Before Yellowstone became the crown jewel of the Paramount Network and turned creator Taylor Sheridan into the architect of a massive TV empire, the western series was knocking around HBO.
However, short-sighted execs at the premium channel weren’t entirely sold on the sprawling cowboy drama and voiced concerns that it felt “too Middle America.” Determined to make the series work, Sheridan continued to jump through hoops and even went so far as locking down a major actor to play Yellowstone patriarch John Dutton.
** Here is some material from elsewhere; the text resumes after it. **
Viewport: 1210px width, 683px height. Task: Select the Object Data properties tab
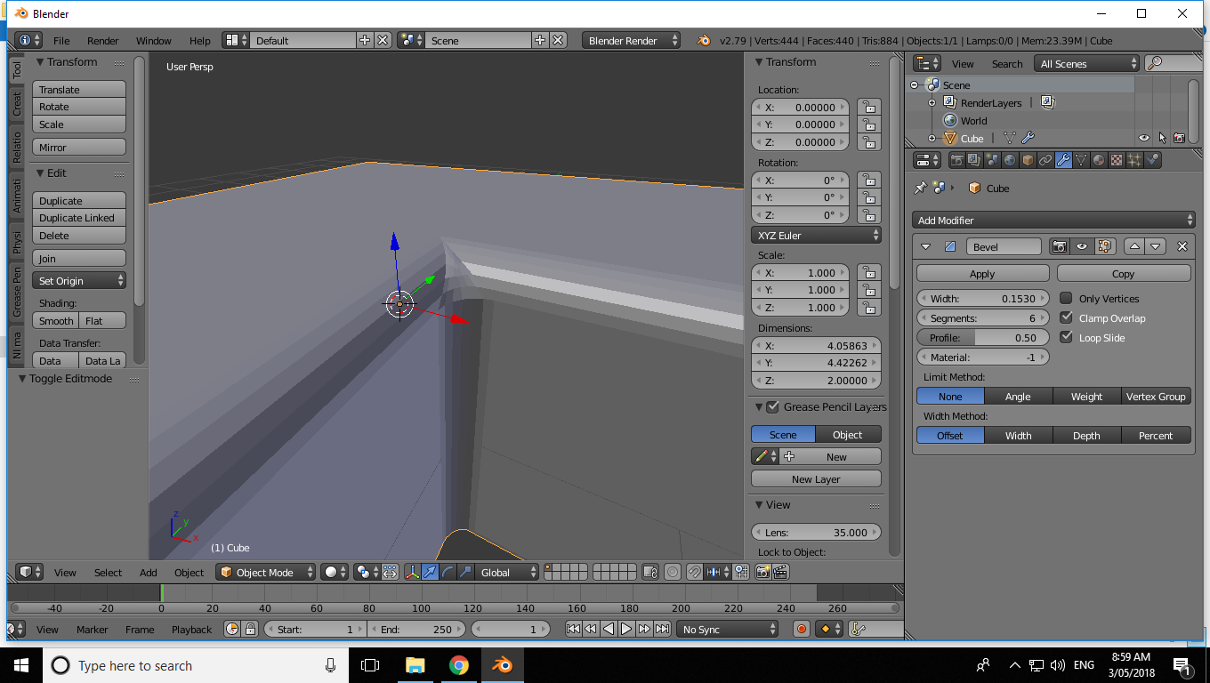[1081, 159]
It was quite the casting coup, so the prolific writer was not exactly thrilled to learn that HBO didn’t expect him to take their instructions literally.
“They said, ‘We want Robert Redford,’ ” Sheridan recalls. “They said, ‘If you can get us Robert Redford, we’ll greenlight the pilot.’ “
Being a can-do type of guy, Sheridan went to visit Robert Redford.
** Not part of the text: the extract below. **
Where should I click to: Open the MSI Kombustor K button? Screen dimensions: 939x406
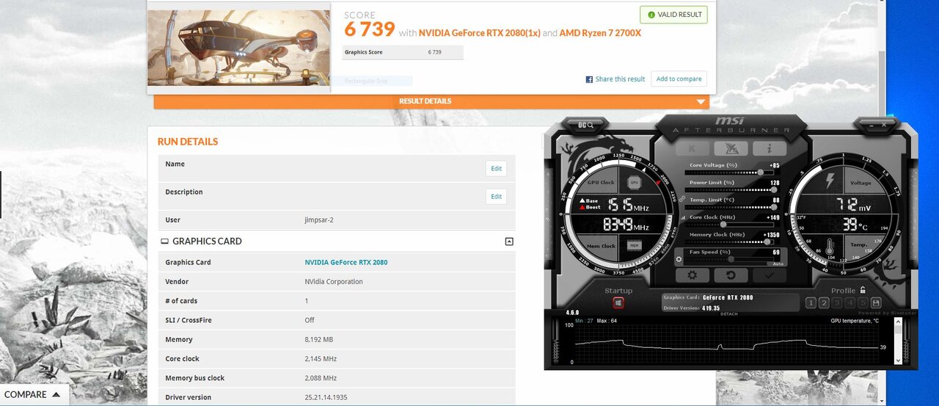693,148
“I drive to Sundance and spend the day with him and he agrees to play John Dutton,” Sheridan says. “I call the senior vice president in charge of production and say, ‘I got him!’ ‘You got who?’ ‘Robert Redford.’ ‘What?!‘ ‘You said if I got Robert Redford, you’d greenlight the show.’ “
“And he says — and you can’t make this shit up — ‘We meant a Robert Redford type.’ ”
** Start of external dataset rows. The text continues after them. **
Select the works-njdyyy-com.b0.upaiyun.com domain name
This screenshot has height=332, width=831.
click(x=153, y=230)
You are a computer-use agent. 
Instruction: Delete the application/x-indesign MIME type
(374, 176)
The Robert Redford incident was the beginning of the end of Sheridan trying to make Yellowstone work at HBO. (He’d later hang up on execs during a notes call.) Normally, that would’ve been the end of line for the show, but to Sheridan’s credit, he had impressed then-programming president Michael Lombardo, who was always supportive of the show. Just before Lombardo fired during a regime change, he managed to return the rights to Yellowstone to Sheridan, and the rest is TV history.